1. In medium bowl gently flake salmon and stir in chopped green pepper, green onion (optional mayonnaise, lemon juice and cayenne pepper).
2. Stir in egg and 4 tbsp of bread crumbs.
3. Divide and form mixture into 8 balls.
4. Place Coog’s Finest Fish Seasoning Coating Mix on plate, roll balls in Coog’s Finest Fish Seasoning and flatten into cakes about 1/2" thick.
5. In a lightly buttered skillet over medium heat, fry cakes until golden brown on both sides. Serve with lemon wedges.

Coog's Finest Gourmet Baked Fish

1. Heat oven to 400 F. Oven temperatures may vary.
2. Thoroughly rinse fish in cold water, drain excessive moisture, then coat fish with olive oil, or liquid margarine.
3.Pour Coog's Finest Fish Seasoning Coating Mix into bowl, or plastic bag. Roll or shake fish in mix until evenly coated.
4.Spray baking dish with vegetable cooking spray.
5.Bake at 400 F. 15-20 minutes or until fish flakes When tested with a fork.

Coog's Finest Gourmet Fried Fish

1.Thoroughly rinse fish in cold water, drain excessive moisture, then dip in egg batter. (optional) for Crispier results, DO NOT PRESEASON FISH.
2.Pour Coog's Finest Fish Seasoning Coating Mix into bowl, or plastic bag roll or shake seafood in mix until evenly coated.
3.Heat one inch of vegetable oil in skillet, to medium heat on stove top or between 300 F-350 F in deep fryer.
4.Once oil is heated, gently place Fish pieces in skillet, turning every 5-7 min, until fish becomes golden brown, or starts to break apart easily.

Coog's Finest Gourmet Baked Chicken

1.Heat oven from 350 F-375F. Oven temperatures may vary.
2.Thoroughly rinse poultry in cold water, drain excessive moisture, then dip in egg batter, or spray chicken with liquid margarine or butter.
3.Pour Coog's Finest Chicken Seasoning Coating mix into bowl, or plastic bag.

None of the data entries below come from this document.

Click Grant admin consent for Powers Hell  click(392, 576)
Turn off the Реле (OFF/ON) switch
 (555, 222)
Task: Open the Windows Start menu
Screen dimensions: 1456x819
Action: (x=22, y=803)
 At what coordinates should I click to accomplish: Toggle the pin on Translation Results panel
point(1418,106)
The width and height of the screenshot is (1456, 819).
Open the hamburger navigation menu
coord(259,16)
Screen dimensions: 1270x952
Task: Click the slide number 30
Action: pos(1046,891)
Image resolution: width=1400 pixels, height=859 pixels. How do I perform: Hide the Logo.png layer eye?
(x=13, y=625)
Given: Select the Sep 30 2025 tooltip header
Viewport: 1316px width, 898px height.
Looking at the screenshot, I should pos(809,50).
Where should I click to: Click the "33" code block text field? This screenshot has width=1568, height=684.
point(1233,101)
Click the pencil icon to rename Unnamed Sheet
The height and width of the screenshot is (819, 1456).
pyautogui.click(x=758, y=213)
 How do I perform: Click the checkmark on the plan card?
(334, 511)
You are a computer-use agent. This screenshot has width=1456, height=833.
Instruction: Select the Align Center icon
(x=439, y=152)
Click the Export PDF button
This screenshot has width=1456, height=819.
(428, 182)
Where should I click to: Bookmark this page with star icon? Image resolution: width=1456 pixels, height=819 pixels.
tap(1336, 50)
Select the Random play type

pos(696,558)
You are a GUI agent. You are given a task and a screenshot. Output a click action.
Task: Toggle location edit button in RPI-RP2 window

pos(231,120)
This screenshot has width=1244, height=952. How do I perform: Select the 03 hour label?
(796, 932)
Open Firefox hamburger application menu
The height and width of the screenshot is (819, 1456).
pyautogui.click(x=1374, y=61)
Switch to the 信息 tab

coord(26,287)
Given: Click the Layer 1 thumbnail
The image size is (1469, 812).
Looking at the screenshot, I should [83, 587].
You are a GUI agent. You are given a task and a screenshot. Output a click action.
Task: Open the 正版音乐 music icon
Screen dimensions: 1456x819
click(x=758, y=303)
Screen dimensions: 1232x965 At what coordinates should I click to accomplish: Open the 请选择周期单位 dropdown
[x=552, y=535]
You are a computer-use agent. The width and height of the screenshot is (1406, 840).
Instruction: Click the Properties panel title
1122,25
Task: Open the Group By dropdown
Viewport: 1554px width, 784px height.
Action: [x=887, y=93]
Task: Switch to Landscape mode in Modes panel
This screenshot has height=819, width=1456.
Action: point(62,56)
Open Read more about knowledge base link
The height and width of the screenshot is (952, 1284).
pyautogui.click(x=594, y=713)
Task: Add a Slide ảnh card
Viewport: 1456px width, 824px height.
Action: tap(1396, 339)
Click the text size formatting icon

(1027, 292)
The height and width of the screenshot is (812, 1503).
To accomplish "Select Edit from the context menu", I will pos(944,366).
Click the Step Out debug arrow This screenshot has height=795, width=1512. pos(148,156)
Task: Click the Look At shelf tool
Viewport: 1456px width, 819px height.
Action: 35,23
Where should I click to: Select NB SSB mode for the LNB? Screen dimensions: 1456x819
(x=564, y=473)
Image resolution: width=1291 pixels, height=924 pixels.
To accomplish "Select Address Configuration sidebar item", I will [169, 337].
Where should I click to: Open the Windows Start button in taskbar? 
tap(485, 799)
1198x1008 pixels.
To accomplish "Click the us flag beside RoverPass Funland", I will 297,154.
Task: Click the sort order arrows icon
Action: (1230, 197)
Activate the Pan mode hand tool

Roll or shake poultry in mix until evenly coated. Place coated chicken in a shallow greased baking pan. Bake uncovered for 45-55 min or until chicken is tender or no longer pink. Turn midway through. Chicken should turn out golden brown.

Coog's Finest Gourmet Fried Chicken

1.Thoroughly rinse poultry in cold water, drain excessive moisture, then dip in egg batter. (FOR BEST RESULTS) Do not preseason meat.
2.Pour Coog's Finest Chicken Seasoning Coating Mix into bowl, or plastic bag roll or shake poultry in mix until evenly coated.
3.Heat one inch of vegetable oil in skillet, to medium heat on stove top or between 300 F-350 F in deep fryer.
4.Once oil is heated, gently place chicken pieces in skillet, turning every 5 min to new side for 20-25 minutes or until chicken is golden brown.